▸ **Task instructions**
This task calls for every line of the material to be output verbatim.
-=-=-=-=-
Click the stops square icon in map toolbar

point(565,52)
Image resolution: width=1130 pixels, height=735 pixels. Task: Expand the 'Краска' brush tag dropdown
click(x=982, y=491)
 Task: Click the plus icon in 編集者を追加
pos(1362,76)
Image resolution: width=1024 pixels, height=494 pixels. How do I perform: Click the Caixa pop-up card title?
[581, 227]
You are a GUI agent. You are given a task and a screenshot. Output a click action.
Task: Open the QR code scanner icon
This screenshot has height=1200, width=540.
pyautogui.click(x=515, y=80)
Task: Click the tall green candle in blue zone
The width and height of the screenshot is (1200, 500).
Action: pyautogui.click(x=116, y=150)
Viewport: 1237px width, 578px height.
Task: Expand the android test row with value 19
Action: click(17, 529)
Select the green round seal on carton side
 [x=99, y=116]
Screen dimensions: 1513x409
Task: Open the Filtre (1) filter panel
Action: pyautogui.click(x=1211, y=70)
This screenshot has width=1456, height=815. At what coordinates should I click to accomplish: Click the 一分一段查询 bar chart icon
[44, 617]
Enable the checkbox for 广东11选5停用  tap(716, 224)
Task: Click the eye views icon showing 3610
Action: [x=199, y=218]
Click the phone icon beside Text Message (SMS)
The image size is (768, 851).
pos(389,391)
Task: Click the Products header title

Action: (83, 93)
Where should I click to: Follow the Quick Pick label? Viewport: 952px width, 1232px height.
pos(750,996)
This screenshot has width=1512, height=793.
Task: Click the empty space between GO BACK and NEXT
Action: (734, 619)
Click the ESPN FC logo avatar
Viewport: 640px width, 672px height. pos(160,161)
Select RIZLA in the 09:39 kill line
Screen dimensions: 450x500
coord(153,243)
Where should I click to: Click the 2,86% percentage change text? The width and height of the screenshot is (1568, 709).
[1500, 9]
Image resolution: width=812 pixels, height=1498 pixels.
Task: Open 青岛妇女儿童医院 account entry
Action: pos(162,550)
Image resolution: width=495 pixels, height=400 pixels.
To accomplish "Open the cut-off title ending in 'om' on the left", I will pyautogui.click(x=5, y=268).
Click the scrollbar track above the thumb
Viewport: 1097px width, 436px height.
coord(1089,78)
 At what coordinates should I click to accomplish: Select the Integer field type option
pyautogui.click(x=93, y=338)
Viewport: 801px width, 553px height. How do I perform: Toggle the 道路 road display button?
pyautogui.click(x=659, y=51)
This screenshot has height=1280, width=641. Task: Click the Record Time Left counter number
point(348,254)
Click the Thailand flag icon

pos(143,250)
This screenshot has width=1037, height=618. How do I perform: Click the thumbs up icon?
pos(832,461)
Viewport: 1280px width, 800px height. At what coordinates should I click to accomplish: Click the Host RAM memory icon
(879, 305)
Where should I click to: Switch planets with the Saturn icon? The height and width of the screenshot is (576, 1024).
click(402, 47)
-=-=-=-=-
▸ **Task output**
Click the stops square icon in map toolbar

point(565,52)
Image resolution: width=1130 pixels, height=735 pixels. Task: Expand the 'Краска' brush tag dropdown
click(x=982, y=491)
 Task: Click the plus icon in 編集者を追加
pos(1362,76)
Image resolution: width=1024 pixels, height=494 pixels. How do I perform: Click the Caixa pop-up card title?
[581, 227]
You are a GUI agent. You are given a task and a screenshot. Output a click action.
Task: Open the QR code scanner icon
This screenshot has height=1200, width=540.
pyautogui.click(x=515, y=80)
Task: Click the tall green candle in blue zone
The width and height of the screenshot is (1200, 500).
Action: pyautogui.click(x=116, y=150)
Viewport: 1237px width, 578px height.
Task: Expand the android test row with value 19
Action: click(17, 529)
Select the green round seal on carton side
 [x=99, y=116]
Screen dimensions: 1513x409
Task: Open the Filtre (1) filter panel
Action: pyautogui.click(x=1211, y=70)
This screenshot has width=1456, height=815. At what coordinates should I click to accomplish: Click the 一分一段查询 bar chart icon
[44, 617]
Enable the checkbox for 广东11选5停用  tap(716, 224)
Task: Click the eye views icon showing 3610
Action: [x=199, y=218]
Click the phone icon beside Text Message (SMS)
The image size is (768, 851).
pos(389,391)
Task: Click the Products header title

Action: (83, 93)
Where should I click to: Follow the Quick Pick label? Viewport: 952px width, 1232px height.
pos(750,996)
This screenshot has width=1512, height=793.
Task: Click the empty space between GO BACK and NEXT
Action: (734, 619)
Click the ESPN FC logo avatar
Viewport: 640px width, 672px height. pos(160,161)
Select RIZLA in the 09:39 kill line
Screen dimensions: 450x500
coord(153,243)
Where should I click to: Click the 2,86% percentage change text? The width and height of the screenshot is (1568, 709).
[1500, 9]
Image resolution: width=812 pixels, height=1498 pixels.
Task: Open 青岛妇女儿童医院 account entry
Action: pos(162,550)
Image resolution: width=495 pixels, height=400 pixels.
To accomplish "Open the cut-off title ending in 'om' on the left", I will pyautogui.click(x=5, y=268).
Click the scrollbar track above the thumb
Viewport: 1097px width, 436px height.
coord(1089,78)
 At what coordinates should I click to accomplish: Select the Integer field type option
pyautogui.click(x=93, y=338)
Viewport: 801px width, 553px height. How do I perform: Toggle the 道路 road display button?
pyautogui.click(x=659, y=51)
This screenshot has height=1280, width=641. Task: Click the Record Time Left counter number
point(348,254)
Click the Thailand flag icon

pos(143,250)
This screenshot has width=1037, height=618. How do I perform: Click the thumbs up icon?
pos(832,461)
Viewport: 1280px width, 800px height. At what coordinates should I click to accomplish: Click the Host RAM memory icon
(879, 305)
Where should I click to: Switch planets with the Saturn icon? The height and width of the screenshot is (576, 1024).
click(402, 47)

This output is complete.